The Russian group Gazprom will suspend from Wednesday, April 27 its gas deliveries to Bulgaria and Poland, these two countries announced on Tuesday, claiming to have prepared for it.
The Polish company PGNiG said it had been informed by the Russian gas giant Gazprom of the cessation of its gas deliveries via the Yamal gas pipeline. Data from European Union gas network operators also showed reduced flows during the day via the Yamal gas pipeline linking Belarus to Poland.
Poland’s energy supply is assured, however, Warsaw said, adding that there was no need to dip into gas reserves and that consumer access would not be interrupted. In a press release, PGNiG denounced a breach of contract and indicated that it intended to take measures to restore these gas deliveries and was entitled to seek compensation.
Earlier in the day, Poland had published a list of 50 Russian oligarchs and companies, including Gazprom, targeted by sanctions allowing their assets to be frozen. Responding to previous Western measures, Vladimir Putin asked the countries judged “unfriendly” from now on to pay for gas deliveries in roubles.
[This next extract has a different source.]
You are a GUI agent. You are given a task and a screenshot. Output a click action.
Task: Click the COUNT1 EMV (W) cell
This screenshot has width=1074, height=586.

Gazprom had let it be known on Tuesday during the day that Poland had to start respecting this new method of payment without delay. But Poland repeated that it would not comply with these new Russian demands, warning, moreover, that it would not extend its contract with Gazprom which was initially due to expire at the end of the year. Bulgaria denounces, in the same way, the new ruble exchange procedure imposed by Moscow.
The Bulgarian group Bulgargaz, also informed by the Russian gas giant of the cessation of its gas deliveries from Wednesday morning, also claims to have taken measures to ensure sufficient supplies.
No restrictions on gas consumption are needed at the moment, the ministry said, as Gazprom supplies 90% of Bulgaria’s gas needs. This new showdown raises, more than ever, the question of Europe’s energy independence.